The lithium market may need to think outside the box if financing is to be available in time to avoid shortages down the road. If financing is hard to come by under western business models, then maybe EV manufacturers (OEMs) will need to follow a different model by investing in operations directly, even if that does not make economic sense in today’s climate. OEMs are spending billions on EV capex, so they may need to make sure there is sufficient lithium and other battery raw materials to supply their plants. Buying into mines may bring with it other benefits since it would secure consistent supply and lock prices for the life of the mine. But this may be too far outside OEMs’ comfort zone.



Production climate

In the present climate, oversupply has weighed on prices, as has weak demand, but demand does look set to change for the better. Even if this is the case, prices are likely to remain fairly capped for a considerable time as there is significant excess supply capacity as well as stockpiles of lithium materials.

For lithium, Pilbara Minerals and Galaxy Resources have both reduced spodumene production due to weak demand and low prices, Alita Resources has halted output completely and is on care and maintenance, and Orocobre is matching production to its customers’ demand. SQM has said it will stockpile material to help meet demand increases in the years ahead and other producers who have not cut production are also believed to be building inventory as customers request shipments be delayed. The combination of idle capacity and inventory build should ensure producers are able to supply the market in a timely manner for a good few years, but if this leads to low prices, it further increases the risk of shortages down the road.

For cobalt, the production halt at Mutanda cut some 17% of global production, which would have helped balance the market had it not been for the drop in demand. On top of the weaker demand from the EV market as a result of Covid-19, cobalt demand has also suffered as some EV manufacturers in China, including Tesla, have opted to use lithium-ion phosphate (LFP) batteries that do not use cobalt. Given that Tesla’s Model 3 has accounted for 23% of the overall EV sales in China in June, the fact that going forward most of these Model 3 sales in China will not be using cobalt or nickel in their batteries will have dented the demand outlook for these two metals.

The road ahead

Low battery raw material prices are expected to either lead to further production cuts or at least to existing cuts remaining in place until supply and demand are more balanced and excess stocks have been worked off. The good news is that there does seem to be a recovery under way in EV sales and that is expected to gain momentum as EVs gain a bigger share of the market.

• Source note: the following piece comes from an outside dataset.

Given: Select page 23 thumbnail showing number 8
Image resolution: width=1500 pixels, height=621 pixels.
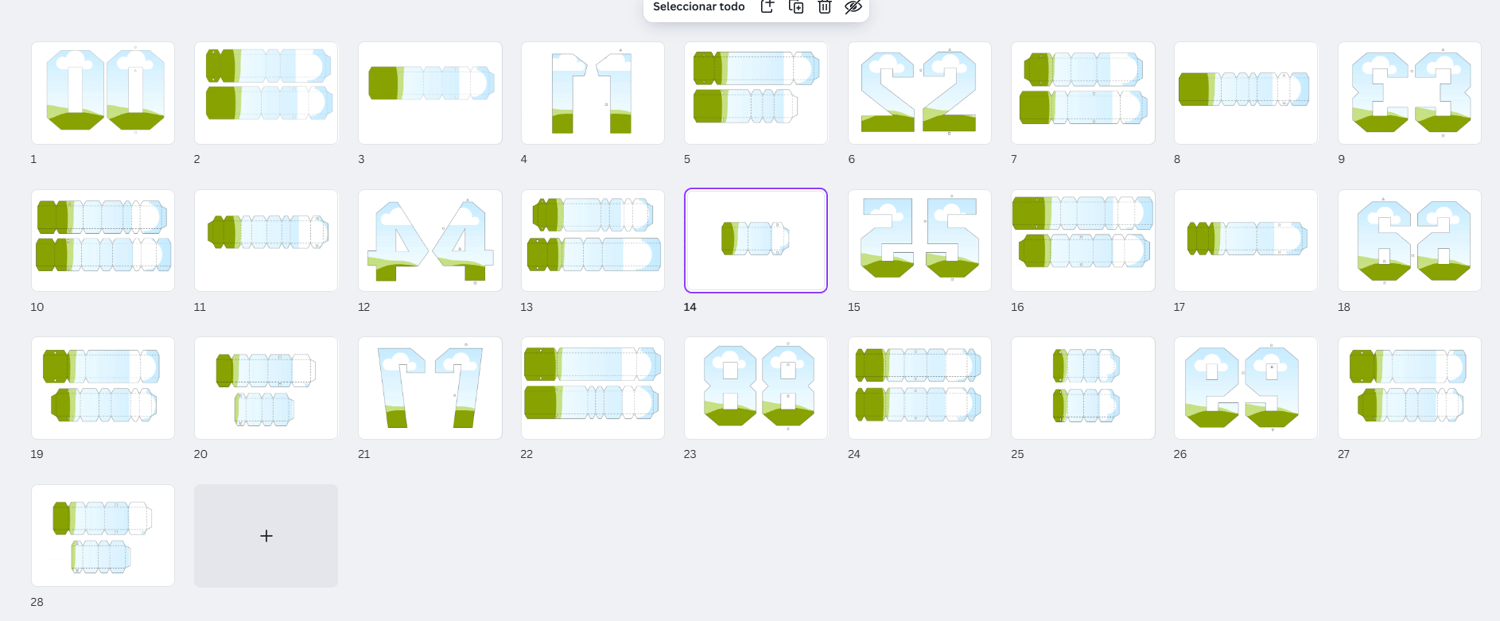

The battery raw material supply chain seems out of sync with the outlook for the EV market. While EV manufacturers can build new capacity relatively quickly (Tesla built and got operational its Shanghai factory in less than a year) and battery, cathode and precursor manufacturers need one to two years to add capacity, the same cannot be said about building new greenfield raw material production – it can take between five and eight years.

As such, a lot of new investment is needed to ensure that enough raw material is available in the second half of the decade. We know roughly where supply will come from for the period out to 2025 – when the lithium market is likely to grow from 300,000 tonnes LCE to around 800,000-900,000 tonnes – but where the second million tonnes that will be needed by 2030 comes from is less certain. It seems odd that few of the major metal and oil/ energy producers have put their hat in the lithium ring yet, but maybe they have held back until they can enter cheaply.